## 任务要求
从含有“What do you”的那一行开始，直到列表的最后一行，将这些行逐字照抄下来，首尾两行都要包括。

(数据记录)

____

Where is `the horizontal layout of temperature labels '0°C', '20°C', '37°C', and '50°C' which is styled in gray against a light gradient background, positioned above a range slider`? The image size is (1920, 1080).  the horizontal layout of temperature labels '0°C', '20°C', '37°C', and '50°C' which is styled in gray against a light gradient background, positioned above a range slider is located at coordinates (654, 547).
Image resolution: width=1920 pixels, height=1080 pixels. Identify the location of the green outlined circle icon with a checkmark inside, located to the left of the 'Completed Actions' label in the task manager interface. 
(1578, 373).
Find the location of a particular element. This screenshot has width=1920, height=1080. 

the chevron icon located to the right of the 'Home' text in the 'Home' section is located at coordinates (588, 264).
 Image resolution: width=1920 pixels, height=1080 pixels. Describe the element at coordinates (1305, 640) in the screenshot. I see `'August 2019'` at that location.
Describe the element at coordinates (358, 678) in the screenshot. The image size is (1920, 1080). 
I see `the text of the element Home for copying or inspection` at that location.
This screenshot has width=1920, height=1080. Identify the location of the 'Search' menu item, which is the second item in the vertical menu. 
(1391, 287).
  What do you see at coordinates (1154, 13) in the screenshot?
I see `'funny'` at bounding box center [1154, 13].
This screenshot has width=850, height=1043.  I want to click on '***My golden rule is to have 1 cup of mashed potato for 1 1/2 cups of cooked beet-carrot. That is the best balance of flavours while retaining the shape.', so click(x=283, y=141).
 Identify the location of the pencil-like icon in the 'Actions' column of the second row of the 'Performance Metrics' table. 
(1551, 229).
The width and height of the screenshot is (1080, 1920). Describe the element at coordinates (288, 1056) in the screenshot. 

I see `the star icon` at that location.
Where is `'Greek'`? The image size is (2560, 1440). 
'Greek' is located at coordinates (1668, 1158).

____

## 本题结果
  What do you see at coordinates (1154, 13) in the screenshot?
I see `'funny'` at bounding box center [1154, 13].
This screenshot has width=850, height=1043.  I want to click on '***My golden rule is to have 1 cup of mashed potato for 1 1/2 cups of cooked beet-carrot. That is the best balance of flavours while retaining the shape.', so click(x=283, y=141).
 Identify the location of the pencil-like icon in the 'Actions' column of the second row of the 'Performance Metrics' table. 
(1551, 229).
The width and height of the screenshot is (1080, 1920). Describe the element at coordinates (288, 1056) in the screenshot. 

I see `the star icon` at that location.
Where is `'Greek'`? The image size is (2560, 1440). 
'Greek' is located at coordinates (1668, 1158).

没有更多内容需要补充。